**Supplied entries**
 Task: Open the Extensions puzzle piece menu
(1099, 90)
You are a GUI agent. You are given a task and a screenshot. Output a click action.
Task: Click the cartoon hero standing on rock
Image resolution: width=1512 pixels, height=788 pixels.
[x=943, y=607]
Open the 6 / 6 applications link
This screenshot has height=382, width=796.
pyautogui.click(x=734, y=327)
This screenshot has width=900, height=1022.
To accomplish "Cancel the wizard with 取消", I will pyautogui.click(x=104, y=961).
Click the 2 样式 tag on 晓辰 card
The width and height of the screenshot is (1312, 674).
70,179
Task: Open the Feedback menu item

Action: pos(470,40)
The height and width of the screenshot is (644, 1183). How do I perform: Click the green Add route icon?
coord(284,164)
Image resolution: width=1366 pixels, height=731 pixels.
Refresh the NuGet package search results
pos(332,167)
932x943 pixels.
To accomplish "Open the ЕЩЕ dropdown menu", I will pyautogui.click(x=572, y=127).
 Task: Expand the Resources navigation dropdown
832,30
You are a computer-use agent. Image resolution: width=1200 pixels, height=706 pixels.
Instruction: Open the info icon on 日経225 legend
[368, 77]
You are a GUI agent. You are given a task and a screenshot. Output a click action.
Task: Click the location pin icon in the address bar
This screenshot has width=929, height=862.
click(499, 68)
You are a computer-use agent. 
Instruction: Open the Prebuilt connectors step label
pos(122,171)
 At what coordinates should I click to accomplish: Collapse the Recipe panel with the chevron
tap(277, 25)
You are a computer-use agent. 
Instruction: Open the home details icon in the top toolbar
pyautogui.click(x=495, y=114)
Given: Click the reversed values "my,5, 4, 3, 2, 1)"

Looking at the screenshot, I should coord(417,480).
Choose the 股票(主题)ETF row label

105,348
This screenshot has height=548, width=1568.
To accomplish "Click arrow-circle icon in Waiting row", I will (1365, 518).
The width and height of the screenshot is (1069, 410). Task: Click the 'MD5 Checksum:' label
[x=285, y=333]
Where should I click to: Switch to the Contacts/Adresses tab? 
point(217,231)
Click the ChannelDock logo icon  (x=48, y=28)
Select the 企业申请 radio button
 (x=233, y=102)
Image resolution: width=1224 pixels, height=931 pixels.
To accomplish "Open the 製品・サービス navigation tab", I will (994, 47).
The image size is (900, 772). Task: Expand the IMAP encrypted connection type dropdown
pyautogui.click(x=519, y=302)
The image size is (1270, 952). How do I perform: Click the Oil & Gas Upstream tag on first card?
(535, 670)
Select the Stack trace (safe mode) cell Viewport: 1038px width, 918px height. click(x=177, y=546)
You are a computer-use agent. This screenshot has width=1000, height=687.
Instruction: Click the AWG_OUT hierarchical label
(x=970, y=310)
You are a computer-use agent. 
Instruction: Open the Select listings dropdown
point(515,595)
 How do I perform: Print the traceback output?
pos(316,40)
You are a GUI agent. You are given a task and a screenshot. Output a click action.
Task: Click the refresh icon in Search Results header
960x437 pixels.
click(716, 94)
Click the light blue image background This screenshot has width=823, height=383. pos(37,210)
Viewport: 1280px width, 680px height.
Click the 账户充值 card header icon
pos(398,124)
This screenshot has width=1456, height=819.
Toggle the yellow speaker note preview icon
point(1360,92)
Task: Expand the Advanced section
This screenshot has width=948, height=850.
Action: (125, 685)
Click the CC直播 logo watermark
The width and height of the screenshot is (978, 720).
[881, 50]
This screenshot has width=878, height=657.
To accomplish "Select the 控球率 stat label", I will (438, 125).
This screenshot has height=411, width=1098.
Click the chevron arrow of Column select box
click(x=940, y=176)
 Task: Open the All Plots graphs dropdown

**Your instructions**
Rewrite every line of the records above as a Markdown table with the columns No. and Text, where No. numbers the rows in order and Text holds the line. Skip any blank lines.

**Worked solution**
| No. | Text |
|---|---|
| 1 |  Task: Open the Extensions puzzle piece menu |
| 2 | (1099, 90) |
| 3 | You are a GUI agent. You are given a task and a screenshot. Output a click action. |
| 4 | Task: Click the cartoon hero standing on rock |
| 5 | Image resolution: width=1512 pixels, height=788 pixels. |
| 6 | [x=943, y=607] |
| 7 | Open the 6 / 6 applications link |
| 8 | This screenshot has height=382, width=796. |
| 9 | pyautogui.click(x=734, y=327) |
| 10 | This screenshot has width=900, height=1022. |
| 11 | To accomplish "Cancel the wizard with 取消", I will pyautogui.click(x=104, y=961). |
| 12 | Click the 2 样式 tag on 晓辰 card |
| 13 | The width and height of the screenshot is (1312, 674). |
| 14 | 70,179 |
| 15 | Task: Open the Feedback menu item |
| 16 | Action: pos(470,40) |
| 17 | The height and width of the screenshot is (644, 1183). How do I perform: Click the green Add route icon? |
| 18 | coord(284,164) |
| 19 | Image resolution: width=1366 pixels, height=731 pixels. |
| 20 | Refresh the NuGet package search results |
| 21 | pos(332,167) |
| 22 | 932x943 pixels. |
| 23 | To accomplish "Open the ЕЩЕ dropdown menu", I will pyautogui.click(x=572, y=127). |
| 24 |  Task: Expand the Resources navigation dropdown |
| 25 | 832,30 |
| 26 | You are a computer-use agent. Image resolution: width=1200 pixels, height=706 pixels. |
| 27 | Instruction: Open the info icon on 日経225 legend |
| 28 | [368, 77] |
| 29 | You are a GUI agent. You are given a task and a screenshot. Output a click action. |
| 30 | Task: Click the location pin icon in the address bar |
| 31 | This screenshot has width=929, height=862. |
| 32 | click(499, 68) |
| 33 | You are a computer-use agent.  |
| 34 | Instruction: Open the Prebuilt connectors step label |
| 35 | pos(122,171) |
| 36 |  At what coordinates should I click to accomplish: Collapse the Recipe panel with the chevron |
| 37 | tap(277, 25) |
| 38 | You are a computer-use agent.  |
| 39 | Instruction: Open the home details icon in the top toolbar |
| 40 | pyautogui.click(x=495, y=114) |
| 41 | Given: Click the reversed values "my,5, 4, 3, 2, 1)" |
| 42 | Looking at the screenshot, I should coord(417,480). |
| 43 | Choose the 股票(主题)ETF row label |
| 44 | 105,348 |
| 45 | This screenshot has height=548, width=1568. |
| 46 | To accomplish "Click arrow-circle icon in Waiting row", I will (1365, 518). |
| 47 | The width and height of the screenshot is (1069, 410). Task: Click the 'MD5 Checksum:' label |
| 48 | [x=285, y=333] |
| 49 | Where should I click to: Switch to the Contacts/Adresses tab?  |
| 50 | point(217,231) |
| 51 | Click the ChannelDock logo icon  (x=48, y=28) |
| 52 | Select the 企业申请 radio button |
| 53 |  (x=233, y=102) |
| 54 | Image resolution: width=1224 pixels, height=931 pixels. |
| 55 | To accomplish "Open the 製品・サービス navigation tab", I will (994, 47). |
| 56 | The image size is (900, 772). Task: Expand the IMAP encrypted connection type dropdown |
| 57 | pyautogui.click(x=519, y=302) |
| 58 | The image size is (1270, 952). How do I perform: Click the Oil & Gas Upstream tag on first card? |
| 59 | (535, 670) |
| 60 | Select the Stack trace (safe mode) cell Viewport: 1038px width, 918px height. click(x=177, y=546) |
| 61 | You are a computer-use agent. This screenshot has width=1000, height=687. |
| 62 | Instruction: Click the AWG_OUT hierarchical label |
| 63 | (x=970, y=310) |
| 64 | You are a computer-use agent.  |
| 65 | Instruction: Open the Select listings dropdown |
| 66 | point(515,595) |
| 67 |  How do I perform: Print the traceback output? |
| 68 | pos(316,40) |
| 69 | You are a GUI agent. You are given a task and a screenshot. Output a click action. |
| 70 | Task: Click the refresh icon in Search Results header |
| 71 | 960x437 pixels. |
| 72 | click(716, 94) |
| 73 | Click the light blue image background This screenshot has width=823, height=383. pos(37,210) |
| 74 | Viewport: 1280px width, 680px height. |
| 75 | Click the 账户充值 card header icon |
| 76 | pos(398,124) |
| 77 | This screenshot has width=1456, height=819. |
| 78 | Toggle the yellow speaker note preview icon |
| 79 | point(1360,92) |
| 80 | Task: Expand the Advanced section |
| 81 | This screenshot has width=948, height=850. |
| 82 | Action: (125, 685) |
| 83 | Click the CC直播 logo watermark |
| 84 | The width and height of the screenshot is (978, 720). |
| 85 | [881, 50] |
| 86 | This screenshot has width=878, height=657. |
| 87 | To accomplish "Select the 控球率 stat label", I will (438, 125). |
| 88 | This screenshot has height=411, width=1098. |
| 89 | Click the chevron arrow of Column select box |
| 90 | click(x=940, y=176) |
| 91 |  Task: Open the All Plots graphs dropdown |